● Task brief
Within the listing below, give again exactly the lines between the one containing "Task: Open 锁车设置 settings button" and the one containing "Task: Select the", inclusive, pictures left aside.

● Available records
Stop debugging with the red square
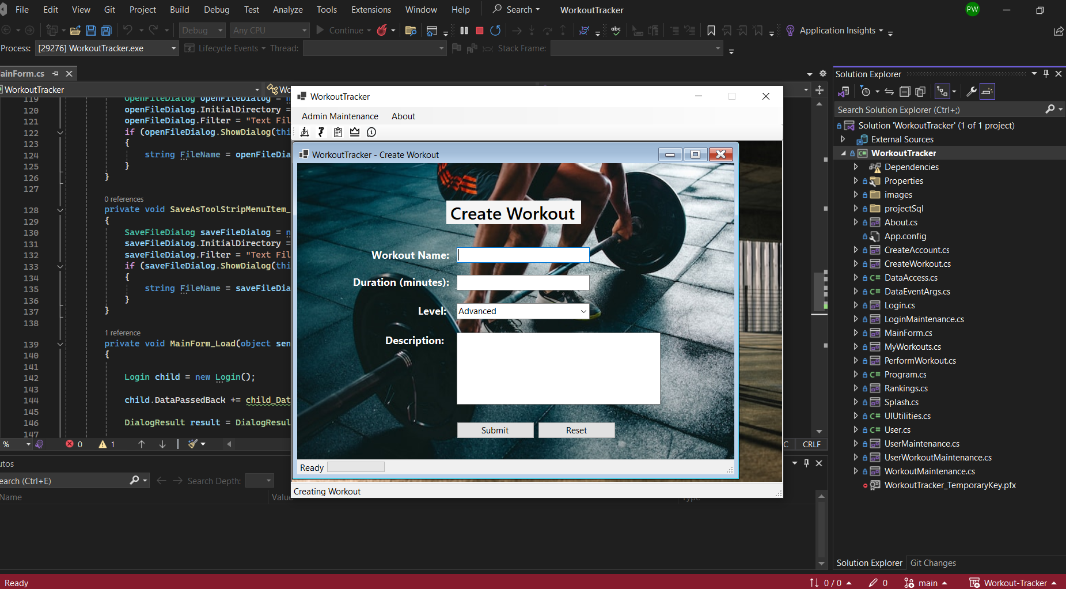The height and width of the screenshot is (589, 1066). pyautogui.click(x=479, y=31)
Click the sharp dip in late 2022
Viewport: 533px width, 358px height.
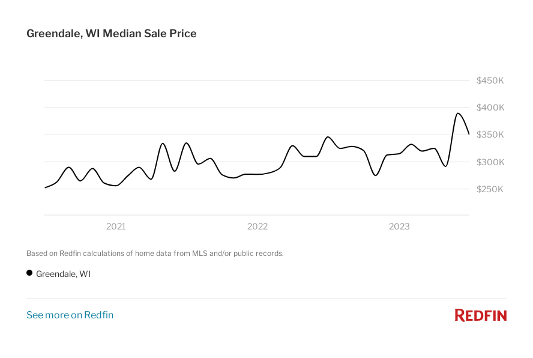pyautogui.click(x=376, y=175)
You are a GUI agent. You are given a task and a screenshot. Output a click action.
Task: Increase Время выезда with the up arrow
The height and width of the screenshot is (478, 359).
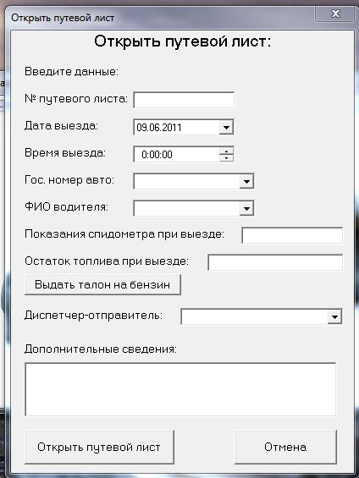(x=226, y=151)
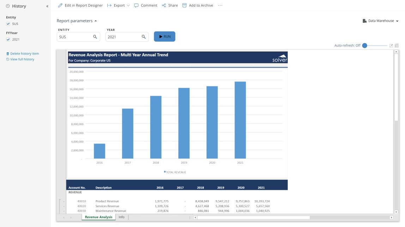
Task: Click the Delete history item link
Action: pos(24,53)
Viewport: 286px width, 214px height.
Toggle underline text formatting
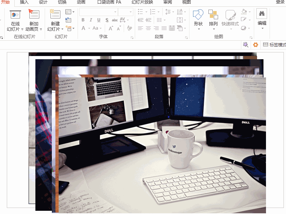point(99,20)
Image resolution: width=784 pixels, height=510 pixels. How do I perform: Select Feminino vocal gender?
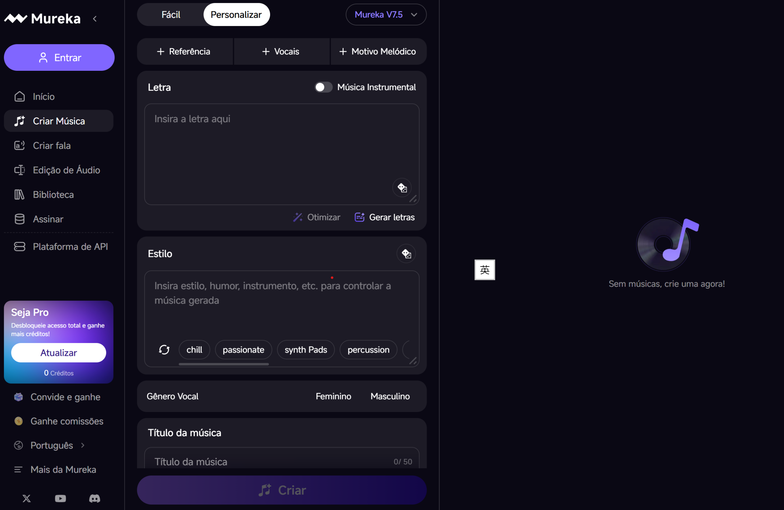click(333, 396)
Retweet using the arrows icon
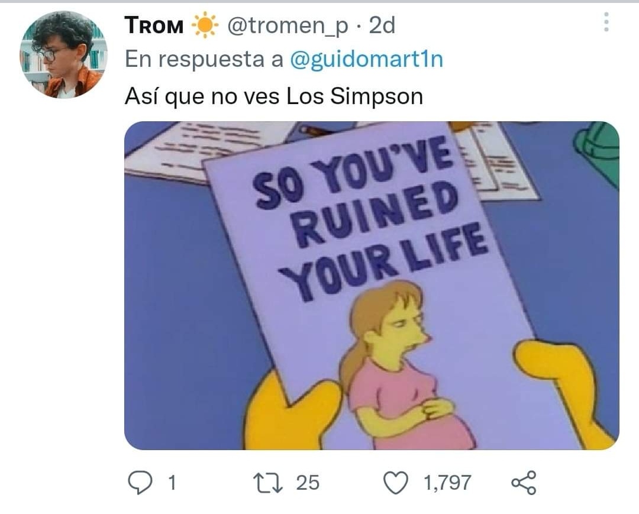 (267, 483)
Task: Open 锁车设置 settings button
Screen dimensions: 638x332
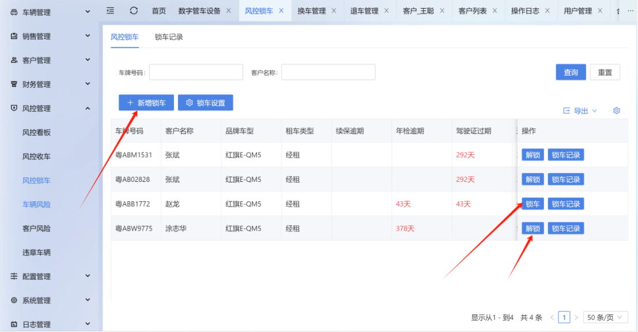Action: pyautogui.click(x=205, y=103)
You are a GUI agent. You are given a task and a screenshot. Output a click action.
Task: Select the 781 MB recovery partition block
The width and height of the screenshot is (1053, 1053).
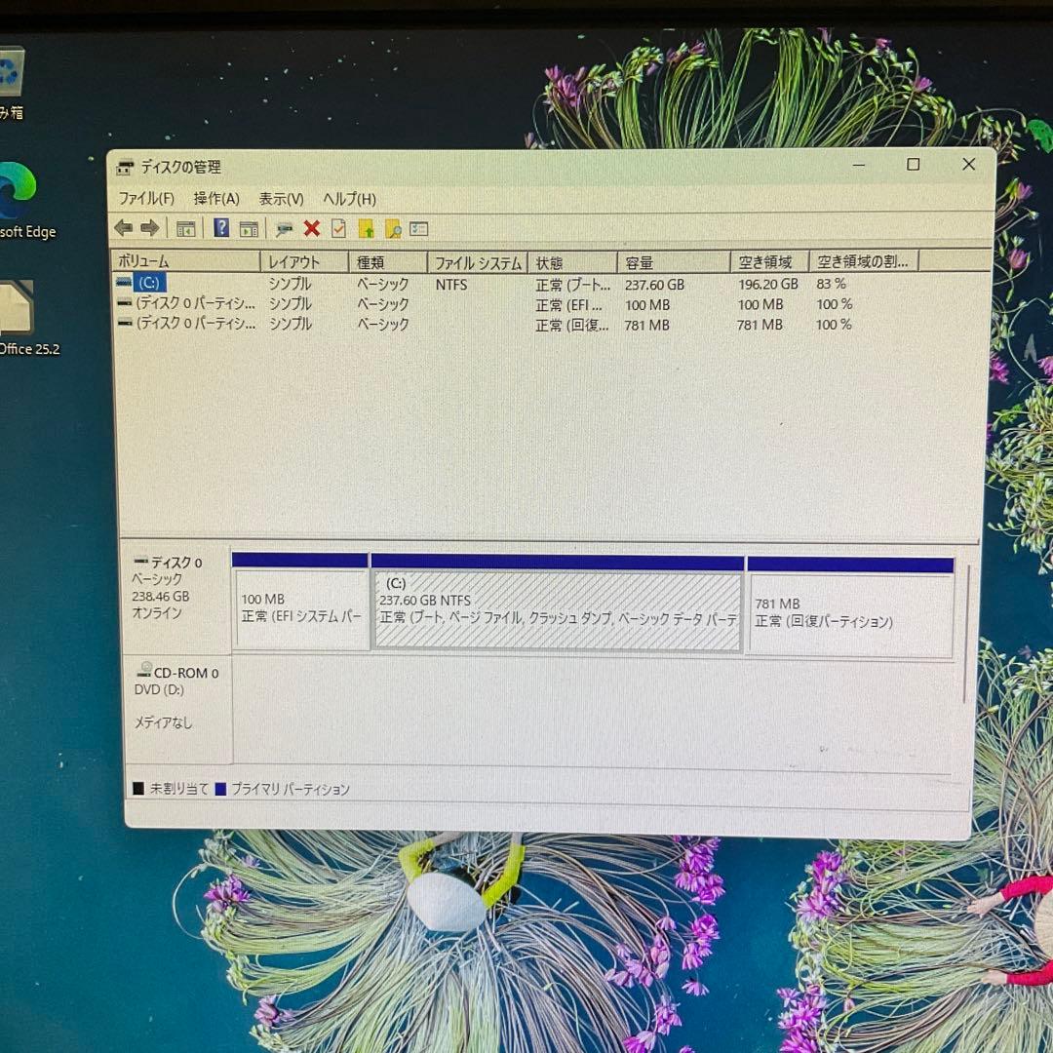coord(849,606)
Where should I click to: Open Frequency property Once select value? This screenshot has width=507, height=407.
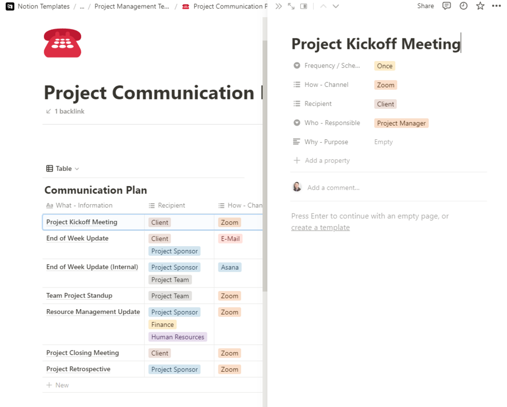click(x=384, y=66)
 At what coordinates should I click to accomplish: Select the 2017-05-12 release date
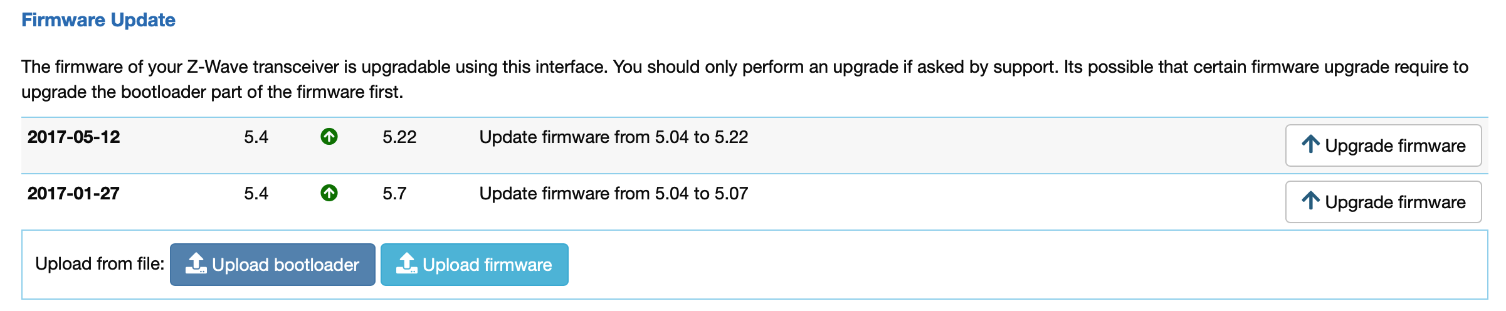73,137
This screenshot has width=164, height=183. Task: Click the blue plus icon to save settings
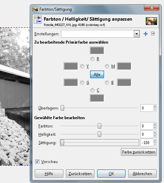click(145, 34)
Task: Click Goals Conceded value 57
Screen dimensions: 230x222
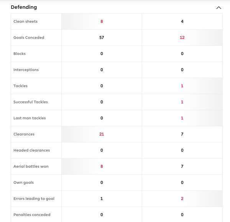Action: (x=102, y=38)
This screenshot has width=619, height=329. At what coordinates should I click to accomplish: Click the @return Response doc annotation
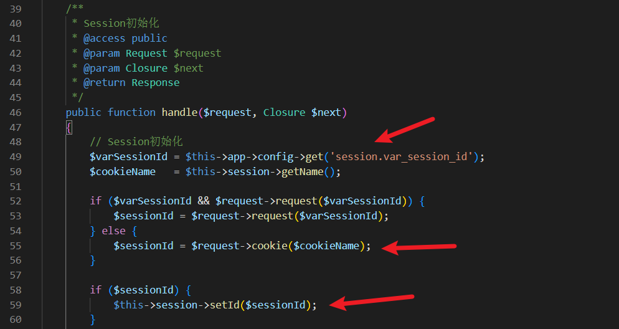tap(131, 82)
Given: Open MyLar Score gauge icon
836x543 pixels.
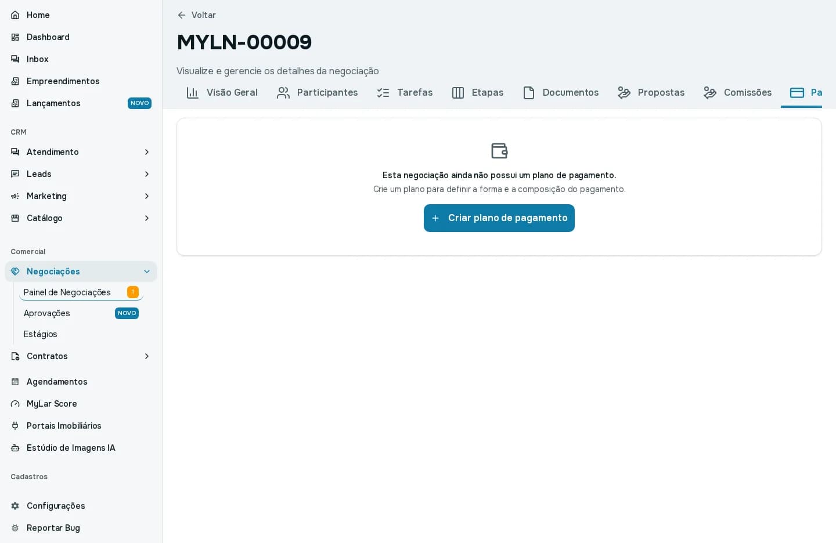Looking at the screenshot, I should click(15, 404).
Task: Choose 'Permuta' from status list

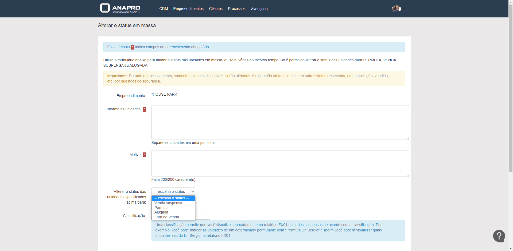Action: [161, 208]
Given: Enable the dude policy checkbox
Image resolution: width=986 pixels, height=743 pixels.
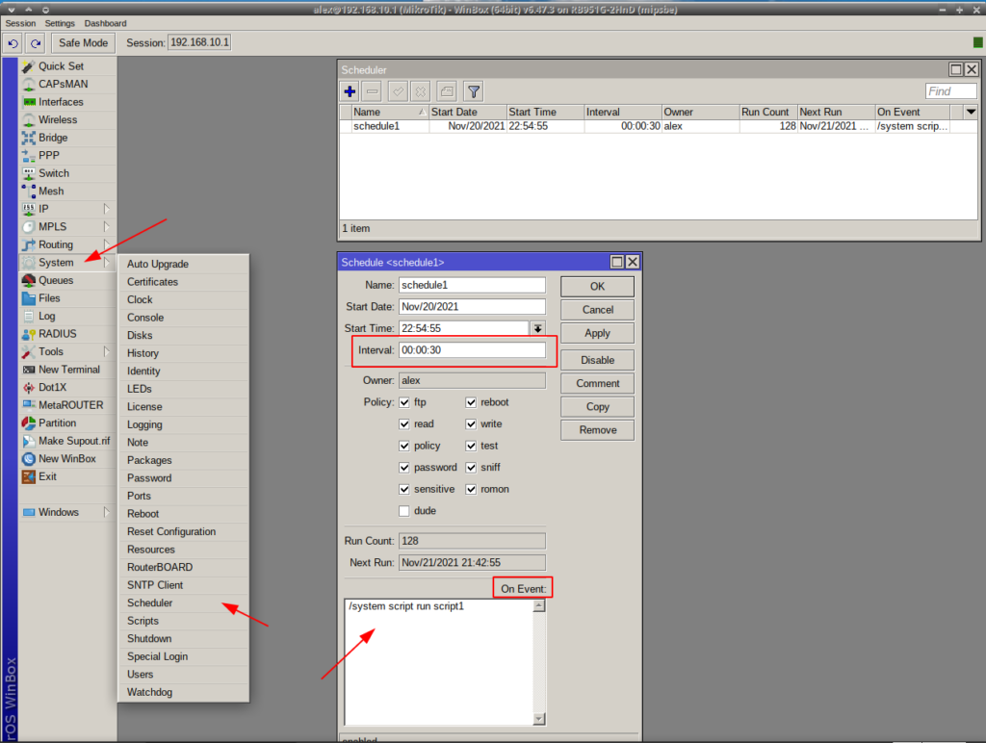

● Result
Task: Open 锁车设置 settings button
Screen dimensions: 638x332
Action: pyautogui.click(x=205, y=103)
You are a GUI agent. You are given a task and a screenshot. Output a click action.
Task: Select the 781 MB recovery partition block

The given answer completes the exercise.